▸ DIRECTIVE:
Rename "Status Perkawinan" to "Marital Status" in the rows between the lines holding "Click the '3. SLTP' education option" and "Action: pyautogui.click(x=170, y=39)", inclusive. Reproduce only those lines, leaving everything else unchanged.

Rows excerpted from a collection:
________

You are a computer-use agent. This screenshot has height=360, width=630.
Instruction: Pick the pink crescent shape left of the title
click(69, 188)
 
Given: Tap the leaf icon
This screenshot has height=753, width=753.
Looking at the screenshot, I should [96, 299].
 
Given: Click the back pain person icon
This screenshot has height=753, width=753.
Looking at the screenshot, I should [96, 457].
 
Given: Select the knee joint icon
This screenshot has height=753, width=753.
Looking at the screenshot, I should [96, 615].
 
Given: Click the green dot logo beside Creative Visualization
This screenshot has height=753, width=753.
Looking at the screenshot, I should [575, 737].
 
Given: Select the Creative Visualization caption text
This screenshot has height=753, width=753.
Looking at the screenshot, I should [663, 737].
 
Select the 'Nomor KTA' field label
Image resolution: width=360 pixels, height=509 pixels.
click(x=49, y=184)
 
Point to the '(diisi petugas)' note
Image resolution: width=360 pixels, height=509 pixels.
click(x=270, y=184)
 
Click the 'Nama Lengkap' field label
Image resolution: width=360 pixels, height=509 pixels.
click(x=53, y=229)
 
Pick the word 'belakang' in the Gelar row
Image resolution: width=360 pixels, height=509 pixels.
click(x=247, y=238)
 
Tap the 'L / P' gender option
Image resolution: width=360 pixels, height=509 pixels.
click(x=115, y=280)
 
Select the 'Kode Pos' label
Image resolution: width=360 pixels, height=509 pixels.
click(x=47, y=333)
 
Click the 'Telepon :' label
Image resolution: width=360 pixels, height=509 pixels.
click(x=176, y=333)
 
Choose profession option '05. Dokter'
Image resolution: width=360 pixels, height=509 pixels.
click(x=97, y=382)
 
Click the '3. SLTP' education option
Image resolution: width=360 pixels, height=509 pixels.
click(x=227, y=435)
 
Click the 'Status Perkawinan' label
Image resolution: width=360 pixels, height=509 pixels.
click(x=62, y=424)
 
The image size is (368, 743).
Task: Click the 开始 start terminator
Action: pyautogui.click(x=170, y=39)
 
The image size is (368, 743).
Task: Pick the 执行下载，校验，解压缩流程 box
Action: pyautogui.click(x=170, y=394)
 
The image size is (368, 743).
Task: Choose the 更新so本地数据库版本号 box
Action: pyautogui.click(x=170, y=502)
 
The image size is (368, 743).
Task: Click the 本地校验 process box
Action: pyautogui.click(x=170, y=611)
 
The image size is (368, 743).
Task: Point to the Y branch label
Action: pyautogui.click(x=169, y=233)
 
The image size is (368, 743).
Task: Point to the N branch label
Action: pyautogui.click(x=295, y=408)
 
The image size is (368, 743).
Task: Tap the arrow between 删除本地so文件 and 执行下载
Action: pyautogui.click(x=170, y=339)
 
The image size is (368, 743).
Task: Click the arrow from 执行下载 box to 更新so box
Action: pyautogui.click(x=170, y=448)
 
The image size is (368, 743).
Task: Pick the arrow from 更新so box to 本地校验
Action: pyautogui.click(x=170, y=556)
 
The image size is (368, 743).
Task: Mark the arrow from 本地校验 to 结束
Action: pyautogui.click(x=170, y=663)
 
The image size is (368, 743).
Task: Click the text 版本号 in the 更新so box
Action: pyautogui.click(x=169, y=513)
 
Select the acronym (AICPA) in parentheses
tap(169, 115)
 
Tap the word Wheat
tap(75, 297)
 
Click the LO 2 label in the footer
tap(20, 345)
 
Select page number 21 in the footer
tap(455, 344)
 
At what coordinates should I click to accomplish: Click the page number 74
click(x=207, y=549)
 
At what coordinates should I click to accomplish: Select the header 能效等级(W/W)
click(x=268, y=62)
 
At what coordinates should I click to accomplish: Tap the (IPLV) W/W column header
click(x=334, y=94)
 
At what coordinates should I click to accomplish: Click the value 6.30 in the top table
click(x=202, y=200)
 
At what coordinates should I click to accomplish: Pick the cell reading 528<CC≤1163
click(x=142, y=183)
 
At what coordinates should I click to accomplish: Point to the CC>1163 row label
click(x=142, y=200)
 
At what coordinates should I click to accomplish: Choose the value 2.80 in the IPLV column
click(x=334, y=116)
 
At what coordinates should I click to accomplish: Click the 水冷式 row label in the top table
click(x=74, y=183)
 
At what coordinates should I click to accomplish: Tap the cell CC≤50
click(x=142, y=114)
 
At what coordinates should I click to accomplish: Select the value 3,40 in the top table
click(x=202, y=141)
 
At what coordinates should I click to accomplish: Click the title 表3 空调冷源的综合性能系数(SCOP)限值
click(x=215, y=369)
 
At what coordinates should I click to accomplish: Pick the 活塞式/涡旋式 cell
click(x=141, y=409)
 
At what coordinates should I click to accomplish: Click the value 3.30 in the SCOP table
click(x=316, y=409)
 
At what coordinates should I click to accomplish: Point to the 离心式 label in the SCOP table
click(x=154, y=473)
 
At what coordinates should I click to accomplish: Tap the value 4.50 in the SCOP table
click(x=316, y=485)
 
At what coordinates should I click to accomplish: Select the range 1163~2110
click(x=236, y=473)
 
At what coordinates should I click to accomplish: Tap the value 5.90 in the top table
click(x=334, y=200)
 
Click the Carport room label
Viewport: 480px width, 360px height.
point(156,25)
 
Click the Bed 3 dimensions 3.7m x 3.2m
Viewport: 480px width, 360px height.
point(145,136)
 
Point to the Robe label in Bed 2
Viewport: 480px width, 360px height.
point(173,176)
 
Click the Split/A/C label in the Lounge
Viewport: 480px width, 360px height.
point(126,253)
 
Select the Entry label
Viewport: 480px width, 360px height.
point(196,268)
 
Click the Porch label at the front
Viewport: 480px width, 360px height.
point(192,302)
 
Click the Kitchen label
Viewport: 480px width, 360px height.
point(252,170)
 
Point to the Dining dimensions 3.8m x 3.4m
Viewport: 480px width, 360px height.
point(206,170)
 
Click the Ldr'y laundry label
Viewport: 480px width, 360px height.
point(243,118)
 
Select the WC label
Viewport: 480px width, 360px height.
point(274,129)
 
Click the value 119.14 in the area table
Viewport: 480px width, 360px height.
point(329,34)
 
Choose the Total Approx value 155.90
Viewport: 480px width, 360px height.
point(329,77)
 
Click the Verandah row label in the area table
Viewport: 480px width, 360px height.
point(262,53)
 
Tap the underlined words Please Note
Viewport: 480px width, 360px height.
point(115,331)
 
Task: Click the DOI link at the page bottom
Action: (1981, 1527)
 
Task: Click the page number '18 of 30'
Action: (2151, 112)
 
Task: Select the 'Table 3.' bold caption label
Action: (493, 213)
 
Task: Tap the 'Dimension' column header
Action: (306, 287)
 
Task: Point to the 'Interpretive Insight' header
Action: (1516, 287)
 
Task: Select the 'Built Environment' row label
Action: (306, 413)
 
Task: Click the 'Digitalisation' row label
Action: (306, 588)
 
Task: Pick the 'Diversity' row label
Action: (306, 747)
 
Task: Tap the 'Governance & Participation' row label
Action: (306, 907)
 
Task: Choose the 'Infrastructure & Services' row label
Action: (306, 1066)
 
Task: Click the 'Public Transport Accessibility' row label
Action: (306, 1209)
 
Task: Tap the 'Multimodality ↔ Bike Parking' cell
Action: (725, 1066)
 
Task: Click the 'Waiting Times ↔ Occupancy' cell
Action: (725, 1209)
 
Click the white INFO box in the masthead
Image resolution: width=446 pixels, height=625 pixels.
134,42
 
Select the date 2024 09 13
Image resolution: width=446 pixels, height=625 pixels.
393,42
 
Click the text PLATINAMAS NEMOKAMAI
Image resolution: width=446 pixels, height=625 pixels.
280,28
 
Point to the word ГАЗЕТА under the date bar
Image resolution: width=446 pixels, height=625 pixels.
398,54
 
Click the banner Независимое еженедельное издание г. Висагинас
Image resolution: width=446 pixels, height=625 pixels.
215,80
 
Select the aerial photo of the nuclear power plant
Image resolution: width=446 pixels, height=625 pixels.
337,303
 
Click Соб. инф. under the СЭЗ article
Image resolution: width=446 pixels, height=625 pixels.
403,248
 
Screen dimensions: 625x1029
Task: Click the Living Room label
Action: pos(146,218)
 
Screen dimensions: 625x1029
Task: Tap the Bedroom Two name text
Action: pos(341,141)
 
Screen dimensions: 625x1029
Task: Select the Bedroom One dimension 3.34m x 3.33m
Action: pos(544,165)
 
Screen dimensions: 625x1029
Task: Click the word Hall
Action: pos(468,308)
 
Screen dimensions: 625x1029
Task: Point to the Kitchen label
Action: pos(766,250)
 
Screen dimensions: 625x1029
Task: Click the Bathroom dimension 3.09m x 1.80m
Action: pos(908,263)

________

▸ EXPECTED ANSWER:
Click the '3. SLTP' education option
Image resolution: width=360 pixels, height=509 pixels.
click(x=227, y=435)
 
Click the 'Marital Status' label
Image resolution: width=360 pixels, height=509 pixels.
click(x=62, y=424)
 
The image size is (368, 743).
Task: Click the 开始 start terminator
Action: pyautogui.click(x=170, y=39)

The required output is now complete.